Wednesday, October 6, 2010
STEADY RISE IN TEMPERATURE SINCE 1970 : NASA
(REPORTED BY : Amit Bhattacharya, THE TIMES OF INDIA, 20th May, 2010)
Link : http://timesofindia.indiatimes.com/India/Steady-rise-in-temperature-since-1970-Nasa/articleshow/5951409.cms
Following the release of global temperature data which revealed April of 2010 was the hottest April ever and that this year so far has been warmest on record, Nasa has said global temperatures have been steadily rising since the late 1970s with no significant let-up in the trend.
The draft paper released by Nasa's Goddard Institute for Space Studies is a rebuff to claims by some experts that the warming trend had flattening out in the current decade. Terms like 'global chill' had briefly gained currency after heavy snowfall in parts of US and Europe last winter.
However, the paper — Current GISS Global Surface Temperature Analysis — says the overall warming trend has held through this decade. "We conclude that global temperature continued to rise rapidly in the past decade... That there has been no reduction in the global warming trend of 0.15-0.20 degrees Celsius per decade that began in the late 1970s," it says.

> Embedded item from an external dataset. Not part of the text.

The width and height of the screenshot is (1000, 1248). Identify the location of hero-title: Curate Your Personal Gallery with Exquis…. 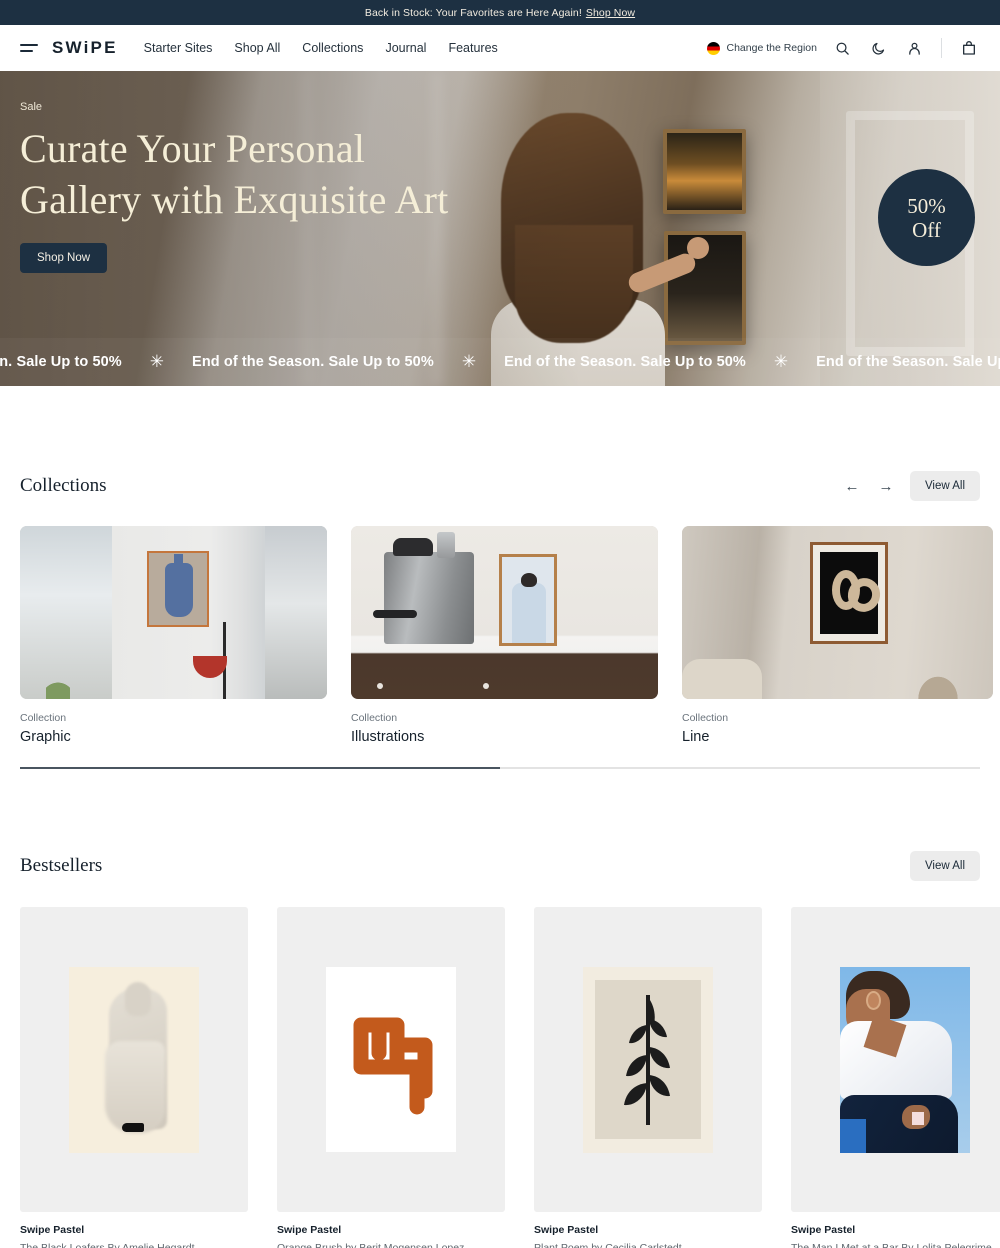
(234, 174).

Apart from 2000-2009 being the warmest decade ever, 17 of the 20 warmest years have been in last two decades. In the monthly global temperature data released by US-based National Oceanic and Atmospheric Administration, India is shown as having higher than normal temperatures all through this year. Dr K Krishna Kumar of Pune-based Indian Institute of Tropical Meteorology, said this was expected.
"Our studies have shown that the spring and summer following an El Nino year are warmer than normal in India. The El Nino phenomenon returned last year, so we expected the higher temperatures this year. I feel this, along with global warming factors, has lead to the sustained high temperatures in India," he said.

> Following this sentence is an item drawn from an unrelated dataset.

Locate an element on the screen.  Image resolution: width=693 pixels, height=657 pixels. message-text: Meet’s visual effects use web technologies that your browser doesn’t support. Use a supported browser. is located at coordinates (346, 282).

Indian Meteorological Department's data shows temperatures in India are in sync with global warming trends. Year 2009, with an average annual temperature of 24.64 degrees Celsius — 0.913 degrees C above the long term average — was the warmest year in the country since systematic record-keeping began in 1901. The next five warmest years have all come post-2000 — 2002, 2006, 2003, 2007 and 2004, in that order.
Meanwhile, experts at IMD Pune said the hot summer may not have any impact on this year's monsoon since the land-ocean temperature difference isn't high as the Indian Ocean too is warming. Cyclone Laila, which is poised to hit the Andhra coast, too, will not affect the onset of the monsoon, senior officials said.